INSTRUCTIONS TO FOLLOW =>
Find the line with "Open the Manager button" in the entries below. Repeat it, every following line, and the line with "Open the Format menu", exactly and with nothing added.

MATERIAL TO PROCESS =>
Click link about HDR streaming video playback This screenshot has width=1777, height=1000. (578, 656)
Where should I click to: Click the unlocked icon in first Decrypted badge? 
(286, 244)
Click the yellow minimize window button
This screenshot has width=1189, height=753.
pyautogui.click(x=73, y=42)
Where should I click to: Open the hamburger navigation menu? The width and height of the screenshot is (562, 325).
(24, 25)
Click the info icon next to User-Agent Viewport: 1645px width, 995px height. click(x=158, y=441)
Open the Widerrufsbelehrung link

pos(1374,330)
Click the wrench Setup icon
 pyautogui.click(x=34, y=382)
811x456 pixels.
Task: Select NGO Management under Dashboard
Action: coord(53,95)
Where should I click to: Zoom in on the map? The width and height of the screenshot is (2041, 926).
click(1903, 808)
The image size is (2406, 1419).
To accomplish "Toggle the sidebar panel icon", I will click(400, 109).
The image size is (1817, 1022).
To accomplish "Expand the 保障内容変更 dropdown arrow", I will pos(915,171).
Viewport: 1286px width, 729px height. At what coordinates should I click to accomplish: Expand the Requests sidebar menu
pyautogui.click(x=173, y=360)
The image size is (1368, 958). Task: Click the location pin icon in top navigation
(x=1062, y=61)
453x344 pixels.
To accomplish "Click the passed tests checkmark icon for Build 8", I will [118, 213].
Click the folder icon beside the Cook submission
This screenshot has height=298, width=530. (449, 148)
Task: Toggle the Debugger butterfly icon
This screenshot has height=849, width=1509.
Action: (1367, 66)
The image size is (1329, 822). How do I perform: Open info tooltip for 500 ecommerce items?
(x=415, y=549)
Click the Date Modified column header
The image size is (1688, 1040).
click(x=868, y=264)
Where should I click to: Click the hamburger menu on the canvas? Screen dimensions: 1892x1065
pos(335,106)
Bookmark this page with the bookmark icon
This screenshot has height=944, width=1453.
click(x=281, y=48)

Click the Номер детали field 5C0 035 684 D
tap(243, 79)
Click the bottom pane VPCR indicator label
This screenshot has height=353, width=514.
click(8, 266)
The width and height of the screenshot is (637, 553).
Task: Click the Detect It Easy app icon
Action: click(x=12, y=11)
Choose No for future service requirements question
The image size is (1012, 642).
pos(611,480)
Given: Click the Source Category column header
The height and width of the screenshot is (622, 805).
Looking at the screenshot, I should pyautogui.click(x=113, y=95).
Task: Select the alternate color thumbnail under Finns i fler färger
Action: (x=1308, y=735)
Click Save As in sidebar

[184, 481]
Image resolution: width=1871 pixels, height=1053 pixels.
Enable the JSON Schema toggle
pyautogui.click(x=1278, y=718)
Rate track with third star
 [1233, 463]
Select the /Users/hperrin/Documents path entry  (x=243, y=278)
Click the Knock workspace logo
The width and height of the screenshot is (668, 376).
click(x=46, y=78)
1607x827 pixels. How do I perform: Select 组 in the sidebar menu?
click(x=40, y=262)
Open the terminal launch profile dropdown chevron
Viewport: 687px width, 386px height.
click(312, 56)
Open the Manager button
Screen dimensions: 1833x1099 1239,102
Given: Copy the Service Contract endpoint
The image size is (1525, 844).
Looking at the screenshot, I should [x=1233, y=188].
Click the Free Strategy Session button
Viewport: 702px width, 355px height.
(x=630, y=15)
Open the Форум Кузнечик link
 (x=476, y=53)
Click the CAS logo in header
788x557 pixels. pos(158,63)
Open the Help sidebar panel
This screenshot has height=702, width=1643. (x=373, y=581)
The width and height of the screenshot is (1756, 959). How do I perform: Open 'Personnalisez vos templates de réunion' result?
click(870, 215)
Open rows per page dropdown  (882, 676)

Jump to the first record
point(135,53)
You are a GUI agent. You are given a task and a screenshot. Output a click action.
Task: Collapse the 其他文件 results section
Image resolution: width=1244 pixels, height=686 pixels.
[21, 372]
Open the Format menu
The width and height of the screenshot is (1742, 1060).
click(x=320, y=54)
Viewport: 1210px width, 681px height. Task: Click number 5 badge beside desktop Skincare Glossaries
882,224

THE ANSWER =>
Open the Manager button
Screen dimensions: 1833x1099 1239,102
Given: Copy the Service Contract endpoint
The image size is (1525, 844).
Looking at the screenshot, I should [x=1233, y=188].
Click the Free Strategy Session button
Viewport: 702px width, 355px height.
(x=630, y=15)
Open the Форум Кузнечик link
 (x=476, y=53)
Click the CAS logo in header
788x557 pixels. pos(158,63)
Open the Help sidebar panel
This screenshot has height=702, width=1643. (x=373, y=581)
The width and height of the screenshot is (1756, 959). How do I perform: Open 'Personnalisez vos templates de réunion' result?
click(870, 215)
Open rows per page dropdown  (882, 676)

Jump to the first record
point(135,53)
You are a GUI agent. You are given a task and a screenshot. Output a click action.
Task: Collapse the 其他文件 results section
Image resolution: width=1244 pixels, height=686 pixels.
[21, 372]
Open the Format menu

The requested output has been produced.